Scott of the Antarctic

On Sunday, 10th February 2013, it will have been 100 years since Robert Falcon Scott and his colleagues Henry Bowers and Edward Wilson were discovered dead in their tent in the Antarctic, having failed to reach the South Pole nearly a year before. There’s some really interesting footage in the archive of Scott and the expedition, but much of it is contained within longer retrospectives. Here’s a brief summary of the material to help you locate it:

Film of the Terra Nova, the ship which took Scott to the Antarctic and returned without him, was some of the earliest footage that British Pathé released in cinemas. There is a clip of the ship leaving for the Antarctic in 1910 and one of it returning to Cardiff in 1913.

The Terra Nova
The Terra Nova

The classic series Time To Remember, produced by British Pathé in the late 1950s and early 1960s, contains some additional footage that can’t be found elsewhere in the archive. The material appears at the end of Reel 1 and the beginning of Reel 2. You can view the relevant portions of those reels here. Included is a nice close up of Scott himself and some remarkable film of the expedition.

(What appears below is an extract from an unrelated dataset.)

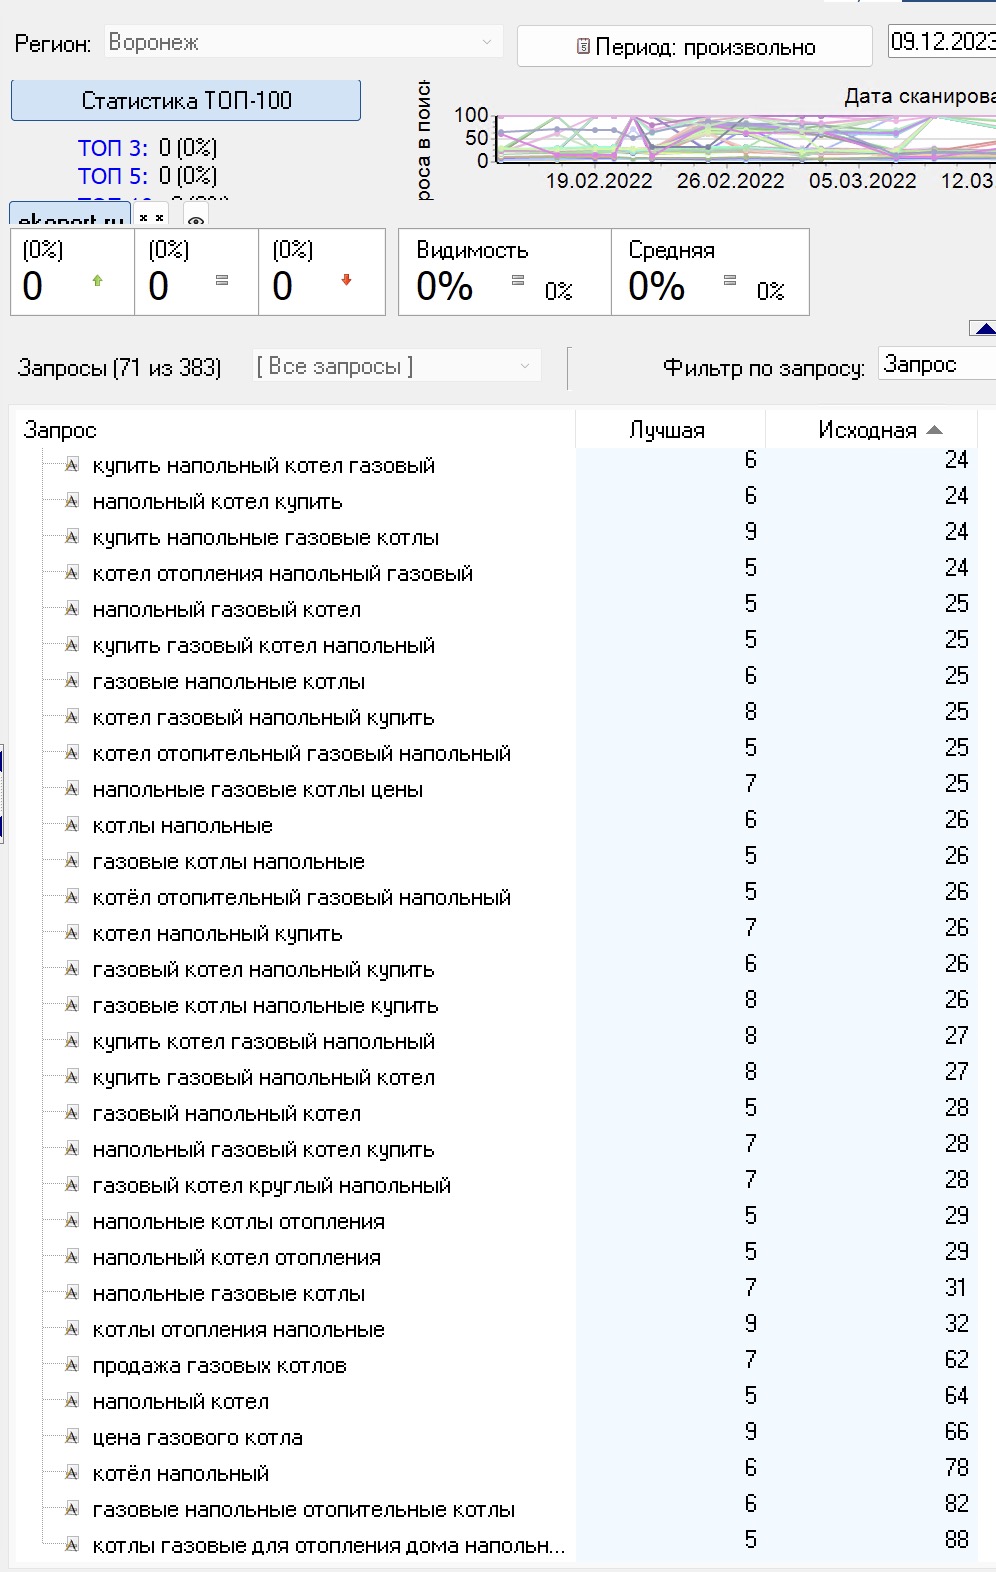Click the 'Период: произвольно' button
Image resolution: width=996 pixels, height=1572 pixels.
(694, 47)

Robert Falcon Scott in footage contained within an episode of Time To Remember.
Robert Falcon Scott in footage contained within an episode of Time To Remember.

“Here’s to the Memory” also has footage apparently filmed in the Antarctic. It features the men huddled on the ground for dinner and trekking through the barren landscape towards their goal. It appears towards the beginning of this section of the documentary.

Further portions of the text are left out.